Lecture 11: Cell injury and necrosis Flashcards
(13 cards)
What are the two types of cell death?
Necrosis: Accidental cell death.
Apoptosis: regulated cell death that eliminates unwanted and unrepairable cells with minimal host inflammatory response. Requires energy and leaves cell intact.
What is ischaemia?
Hypoxia induced by reduced blood flow, most commonly due to mechanical arterial obstruction. Can lead to death in 20-30 min.
What is an infarction?
Death of tissue due to loss of blood supply, most often as a result of arterial occlusion.
True or false? All cell injury leads to necrosis.
False. Sometimes injury is sublethal and can be reversed.
What is the key step in necrosis?
Depletion of mitochondrial ATP production. Death can occur before we see it.
At what point is a cell irreversibly injured?
When cell membranes break down. This is due to the breakdown of ATPases, therefore not allowing for production of more ATP. Dissolution of many membranes occur, and proteosomes and enzymes are released.
What is reperfusion injury?
It is when O2 is reintroduced into the system. This results in Oxygen free radicals that produce various oxygen species such as hydrogen peroxide, O2 superoxide and hydroxyl free radicals.
Ultimately causes DNA damage, protein modification, lipid peroxidation.
What types of necrosis are there?
Coagulative (NOT brain, but maybe kidney), liquefactive (brain), caesous (lung).
Briefly describe coagulative necrosis.
It occurs when enzymatic dissolution of tissue is slow. Nuclear changes include pyknosis and karyorrhexis, which is nuclear shrinkage and fragmentation.

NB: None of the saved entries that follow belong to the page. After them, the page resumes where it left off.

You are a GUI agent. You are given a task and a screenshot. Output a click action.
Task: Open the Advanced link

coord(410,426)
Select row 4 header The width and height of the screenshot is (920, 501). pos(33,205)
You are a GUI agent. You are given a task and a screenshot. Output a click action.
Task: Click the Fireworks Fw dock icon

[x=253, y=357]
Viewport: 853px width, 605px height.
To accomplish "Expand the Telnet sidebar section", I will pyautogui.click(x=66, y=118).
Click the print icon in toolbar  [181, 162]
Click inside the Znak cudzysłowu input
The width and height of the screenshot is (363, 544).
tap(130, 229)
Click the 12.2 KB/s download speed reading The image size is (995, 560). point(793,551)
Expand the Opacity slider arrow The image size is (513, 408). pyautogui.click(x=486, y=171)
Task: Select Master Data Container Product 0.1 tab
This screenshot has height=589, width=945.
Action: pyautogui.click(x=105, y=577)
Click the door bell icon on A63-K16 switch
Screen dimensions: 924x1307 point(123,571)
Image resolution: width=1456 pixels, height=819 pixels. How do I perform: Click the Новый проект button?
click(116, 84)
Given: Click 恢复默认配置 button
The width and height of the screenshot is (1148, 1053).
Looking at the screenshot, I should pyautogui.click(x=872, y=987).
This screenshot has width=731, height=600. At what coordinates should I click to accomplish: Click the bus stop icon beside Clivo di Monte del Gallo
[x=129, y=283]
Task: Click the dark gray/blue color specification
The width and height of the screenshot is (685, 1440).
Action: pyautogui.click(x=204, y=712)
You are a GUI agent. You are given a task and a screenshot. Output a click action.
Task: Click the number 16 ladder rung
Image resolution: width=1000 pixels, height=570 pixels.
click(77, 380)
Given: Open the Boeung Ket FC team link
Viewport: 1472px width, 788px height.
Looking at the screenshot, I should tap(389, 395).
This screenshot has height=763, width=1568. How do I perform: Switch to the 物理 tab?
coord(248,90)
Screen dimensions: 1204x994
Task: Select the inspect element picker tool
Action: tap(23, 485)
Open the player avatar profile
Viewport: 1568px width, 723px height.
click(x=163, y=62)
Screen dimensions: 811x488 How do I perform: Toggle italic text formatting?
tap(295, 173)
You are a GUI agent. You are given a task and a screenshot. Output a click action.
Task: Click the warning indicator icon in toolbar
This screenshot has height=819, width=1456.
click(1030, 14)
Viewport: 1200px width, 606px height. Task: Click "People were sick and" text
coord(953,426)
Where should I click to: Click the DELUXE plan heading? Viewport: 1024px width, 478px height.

Because of nucleus death, there is no longer protein production, so cytoplasm is extremely eosinophilic.
Briefly describe liquefactive necrosis.
Digestion of dead cells resulting in liquid mess. Inflammation due to cerebral infarction is mild.
Briefly describe caeseous necrosis.
Typical of tuberculosis, and gives off a cheesy appearance. Histology defines it as amorphous (no clearly defined shape) granular debris.
It occurs when tissue dissolution by enzymes is more advanced than in coagulative necrosis, but not yet enough to liquefy it.
What two pathways of apoptosis are there?
Intrinsic - via mitochondria. Caused by growth factor withdrawal, DNA damage, protein misfolding whereby abnormal proteins accumulate in ER due to mutation.
Extrinsic - via death receptor. Caused by TNF receptor binding.
What are the 4 steps of apoptosis?
Signalling, execution, degradation, phagocytosis. Results in fragmented (not swollen like necrosis) body, and remains functionally intact.